## EXERCISE TASK
Arrange the lines below as a numbered list, omitting any blank lines.

## TASK INPUT
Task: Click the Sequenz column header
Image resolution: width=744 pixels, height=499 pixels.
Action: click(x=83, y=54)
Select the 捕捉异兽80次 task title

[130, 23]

## PROBLEM SOLUTION
1. Task: Click the Sequenz column header
2. Image resolution: width=744 pixels, height=499 pixels.
3. Action: click(x=83, y=54)
4. Select the 捕捉异兽80次 task title
5. [130, 23]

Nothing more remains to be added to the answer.